I can hear monster sounds: grunts, groans, and creepy music that promise all sorts of doom.  One split-screen over, my son is halfway through turning his own sod-tomb into a hobbit mansion.

A mottled-green monster plops into my unfinished hole, sizzling like a lit M-80.

“Ope!” My son says. “That’s a creeper.”

“It’s ug—”

KABOOM!

My son’s avatar stops digging and face-palms while I observe the smoking crater that once was me. The few, pitiful treasures I’d gathered are splattered across an empty grassy plain, glittering dewdrops of pain beneath the night sky.

The screen fades from red to gray. (Well, half of the screen fades. My son’s half is fine.)

After a few seconds my avatar reincarnates again, alone and unequipped in a field full of monsters, including the green explody kind.

“Dig!” my son commands. “Dig, you fool!”

I dig. Miraculously I manage to seal myself in the sod tomb, hands shaking on the controller. A happy little accident, as Bob Ross would say.

I am never going to survive a day of this, I think. I ready my ‘dig/punch’ function, determined to land at least one hit before getting detonated.

“Good job, Dad.”

Wait, what? Was that positive reinforcement?

Gradually the thrill of not dying is replaced with the dissatisfaction of sitting in a crummy hole. “This is boring. When do I get some payback?”

“Stay there,” my son says. “We’ll get to that.”

I look over at his side of the screen: he’s sprinting across the monster-laden plain recovering my lost goodies. “I’ll be there in a minute.”

And suddenly, it’s my son, the wise, old mentor.

“We’ll talk about retribution, after you make some armor.”


BAD DAD, PART I: SOMETIMES I’M A BAD DAD

MINECRAFT MINISERIES

Sometimes I’m a bad dad.

About two years ago, my son made this point effectively and unintentionally. We were visiting my sister, and an argument broke out around the XBOX and whose turn it was. I went to the game room to investigate, and in the mayhem, somebody handed me a controller. Cool uncle, right?

“Here, Uncle Ben, it’s your turn.”

“Um. Okay. What are we playing?”

“Minecraft.”

I’d heard of Minecraft. I’d heard a lot about Minecraft. In fact, I’d heard so much about Minecraft that I’d deliberately avoided it. “Mine-Crack” some of the kids called it. With all those nieces and nephews staring at me, though, I froze. The people had decided. Who was I to argue?

I am not an uncoordinated person, but the XBOX controller for Minecraft can be tricky, with its multi-colored buttons, dual control sticks, dual triggers, D-Pad, and dual bumpers. Even worse when all your nieces and nephews are staring at you, and you’re trying desperately to maintain that thin façade of coolness that all adults think they wear, even after getting blown up several times by a green proximity bomb with legs.

My youngest daughter sets down her controller and re-explains the controls to me while the rest of the cousins giggle.
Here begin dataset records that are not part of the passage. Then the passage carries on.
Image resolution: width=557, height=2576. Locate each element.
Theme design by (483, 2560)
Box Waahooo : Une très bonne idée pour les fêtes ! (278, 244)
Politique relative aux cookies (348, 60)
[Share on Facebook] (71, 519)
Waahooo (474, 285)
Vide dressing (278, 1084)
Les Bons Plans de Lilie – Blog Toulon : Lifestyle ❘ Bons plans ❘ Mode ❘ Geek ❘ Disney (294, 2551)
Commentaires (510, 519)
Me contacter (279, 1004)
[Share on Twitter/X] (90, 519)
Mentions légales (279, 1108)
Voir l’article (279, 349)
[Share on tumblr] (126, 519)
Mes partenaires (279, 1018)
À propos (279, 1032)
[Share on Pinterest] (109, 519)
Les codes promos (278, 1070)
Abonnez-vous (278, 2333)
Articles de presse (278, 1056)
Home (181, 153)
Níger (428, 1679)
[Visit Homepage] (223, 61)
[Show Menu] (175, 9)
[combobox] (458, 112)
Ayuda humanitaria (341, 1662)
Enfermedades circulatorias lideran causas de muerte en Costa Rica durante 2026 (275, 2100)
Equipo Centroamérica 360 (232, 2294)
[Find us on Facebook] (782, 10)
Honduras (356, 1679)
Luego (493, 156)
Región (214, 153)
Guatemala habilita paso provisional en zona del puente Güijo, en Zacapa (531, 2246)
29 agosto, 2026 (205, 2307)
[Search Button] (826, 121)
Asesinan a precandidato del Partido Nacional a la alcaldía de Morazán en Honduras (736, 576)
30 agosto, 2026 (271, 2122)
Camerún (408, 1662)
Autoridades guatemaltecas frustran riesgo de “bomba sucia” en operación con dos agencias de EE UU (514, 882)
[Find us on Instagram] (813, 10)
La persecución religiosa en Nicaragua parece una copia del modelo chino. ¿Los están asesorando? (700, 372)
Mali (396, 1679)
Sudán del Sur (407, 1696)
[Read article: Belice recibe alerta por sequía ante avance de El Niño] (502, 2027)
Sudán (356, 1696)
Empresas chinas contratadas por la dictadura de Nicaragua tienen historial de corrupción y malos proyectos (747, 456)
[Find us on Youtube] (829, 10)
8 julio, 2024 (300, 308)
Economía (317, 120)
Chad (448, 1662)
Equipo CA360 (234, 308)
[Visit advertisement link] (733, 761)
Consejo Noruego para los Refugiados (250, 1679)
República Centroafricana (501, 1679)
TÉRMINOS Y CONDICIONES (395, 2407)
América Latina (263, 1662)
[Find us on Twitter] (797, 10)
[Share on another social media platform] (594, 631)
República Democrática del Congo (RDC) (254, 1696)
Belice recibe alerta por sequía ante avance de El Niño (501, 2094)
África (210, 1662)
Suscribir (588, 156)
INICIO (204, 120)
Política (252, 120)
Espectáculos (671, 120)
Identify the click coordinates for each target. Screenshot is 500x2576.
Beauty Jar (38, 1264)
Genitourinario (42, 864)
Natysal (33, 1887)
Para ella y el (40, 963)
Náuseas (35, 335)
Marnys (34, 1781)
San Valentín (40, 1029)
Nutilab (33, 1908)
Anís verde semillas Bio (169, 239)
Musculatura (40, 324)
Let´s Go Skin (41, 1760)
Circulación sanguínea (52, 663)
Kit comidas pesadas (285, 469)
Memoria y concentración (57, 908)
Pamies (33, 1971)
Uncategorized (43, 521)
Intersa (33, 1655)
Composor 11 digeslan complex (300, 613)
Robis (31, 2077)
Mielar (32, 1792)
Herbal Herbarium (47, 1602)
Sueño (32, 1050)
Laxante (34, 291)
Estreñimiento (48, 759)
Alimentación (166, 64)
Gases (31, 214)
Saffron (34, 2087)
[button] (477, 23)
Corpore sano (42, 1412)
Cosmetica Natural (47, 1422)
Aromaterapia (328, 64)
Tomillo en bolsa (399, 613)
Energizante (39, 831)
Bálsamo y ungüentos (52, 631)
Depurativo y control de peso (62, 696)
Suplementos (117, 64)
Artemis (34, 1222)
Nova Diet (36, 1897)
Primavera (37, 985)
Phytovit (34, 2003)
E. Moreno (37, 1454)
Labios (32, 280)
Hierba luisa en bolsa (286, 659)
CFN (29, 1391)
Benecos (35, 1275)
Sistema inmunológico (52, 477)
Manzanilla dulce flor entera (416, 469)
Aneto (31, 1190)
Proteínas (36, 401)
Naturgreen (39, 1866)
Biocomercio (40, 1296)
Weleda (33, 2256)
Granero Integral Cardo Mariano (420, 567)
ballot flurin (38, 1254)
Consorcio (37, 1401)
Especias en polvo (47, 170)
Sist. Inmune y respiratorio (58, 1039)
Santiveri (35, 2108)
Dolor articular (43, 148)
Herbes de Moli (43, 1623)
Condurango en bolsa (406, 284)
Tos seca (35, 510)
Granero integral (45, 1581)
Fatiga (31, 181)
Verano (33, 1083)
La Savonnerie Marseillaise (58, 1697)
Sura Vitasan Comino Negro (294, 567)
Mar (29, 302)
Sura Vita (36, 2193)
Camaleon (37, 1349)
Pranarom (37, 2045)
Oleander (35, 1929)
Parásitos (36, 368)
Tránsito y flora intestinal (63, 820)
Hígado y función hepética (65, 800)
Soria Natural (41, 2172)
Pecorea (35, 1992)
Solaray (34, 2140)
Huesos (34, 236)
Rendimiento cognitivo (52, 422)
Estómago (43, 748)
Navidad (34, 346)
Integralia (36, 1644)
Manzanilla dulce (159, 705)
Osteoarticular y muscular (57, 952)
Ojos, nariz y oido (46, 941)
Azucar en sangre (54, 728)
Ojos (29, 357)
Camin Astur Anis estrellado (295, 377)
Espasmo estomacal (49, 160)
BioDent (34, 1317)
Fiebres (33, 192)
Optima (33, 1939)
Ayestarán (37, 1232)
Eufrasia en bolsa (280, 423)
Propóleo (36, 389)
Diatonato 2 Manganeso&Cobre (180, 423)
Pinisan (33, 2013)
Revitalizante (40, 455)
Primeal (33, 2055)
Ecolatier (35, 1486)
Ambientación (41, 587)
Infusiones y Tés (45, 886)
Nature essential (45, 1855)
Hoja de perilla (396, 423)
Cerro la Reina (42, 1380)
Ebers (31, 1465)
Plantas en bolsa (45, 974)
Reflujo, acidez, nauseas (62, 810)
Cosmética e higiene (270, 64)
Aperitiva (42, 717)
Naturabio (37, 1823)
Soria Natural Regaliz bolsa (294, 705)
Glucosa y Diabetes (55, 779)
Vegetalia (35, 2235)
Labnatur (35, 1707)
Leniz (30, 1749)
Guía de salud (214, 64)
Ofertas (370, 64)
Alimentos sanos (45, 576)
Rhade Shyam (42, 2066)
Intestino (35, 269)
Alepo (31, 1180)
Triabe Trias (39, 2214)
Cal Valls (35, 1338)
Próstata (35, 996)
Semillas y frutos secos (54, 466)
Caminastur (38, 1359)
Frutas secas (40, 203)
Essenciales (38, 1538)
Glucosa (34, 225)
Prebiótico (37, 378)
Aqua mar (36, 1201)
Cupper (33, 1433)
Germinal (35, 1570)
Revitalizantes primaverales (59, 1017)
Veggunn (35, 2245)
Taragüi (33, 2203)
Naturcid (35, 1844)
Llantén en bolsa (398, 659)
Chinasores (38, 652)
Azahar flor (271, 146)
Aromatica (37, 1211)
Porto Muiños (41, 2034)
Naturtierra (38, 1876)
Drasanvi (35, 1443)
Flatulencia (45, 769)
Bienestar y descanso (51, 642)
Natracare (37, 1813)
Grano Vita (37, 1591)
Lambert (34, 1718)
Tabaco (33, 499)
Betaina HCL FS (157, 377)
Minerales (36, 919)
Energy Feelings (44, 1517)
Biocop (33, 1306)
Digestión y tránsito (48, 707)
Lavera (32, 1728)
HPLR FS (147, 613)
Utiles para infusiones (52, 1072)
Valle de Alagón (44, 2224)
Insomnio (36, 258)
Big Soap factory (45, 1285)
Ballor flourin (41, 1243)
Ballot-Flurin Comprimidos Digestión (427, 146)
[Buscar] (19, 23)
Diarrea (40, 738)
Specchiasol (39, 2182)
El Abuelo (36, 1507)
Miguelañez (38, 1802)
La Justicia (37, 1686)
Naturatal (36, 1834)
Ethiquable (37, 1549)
And from the back of the cousin pile my son’s voice cuts through chatter like Minecraft’s infamous diamond blade:

“You know, all I ever wanted in elementary school was to spend a day playing Minecraft with Dad. And I never got to.”

That hit me right between the triggers. Or maybe the D-Pad. He’s 16 years old, and probably too grown up to care anymore, but I had never once played Minecraft with him. Not even for an hour, though I’d listened to him talk about it endlessly.

The point of being a parent, I think, is so you can feel bad about yourself more often, perhaps hoping eternally that you might get at least one thing right.

So for Christmas, I gave him a copy of Minecraft in his stocking. I’m probably the only historical example of a lame dad giving his sixteen-year-old son a five-year-old copy of Minecraft. About eight years too late, if you don’t think too hard about the math.

He sorta grinned when he took off the wrapping paper. “You know how old this is, right?”

“Yeah.” I grinned back. “But I’ve got the day off.”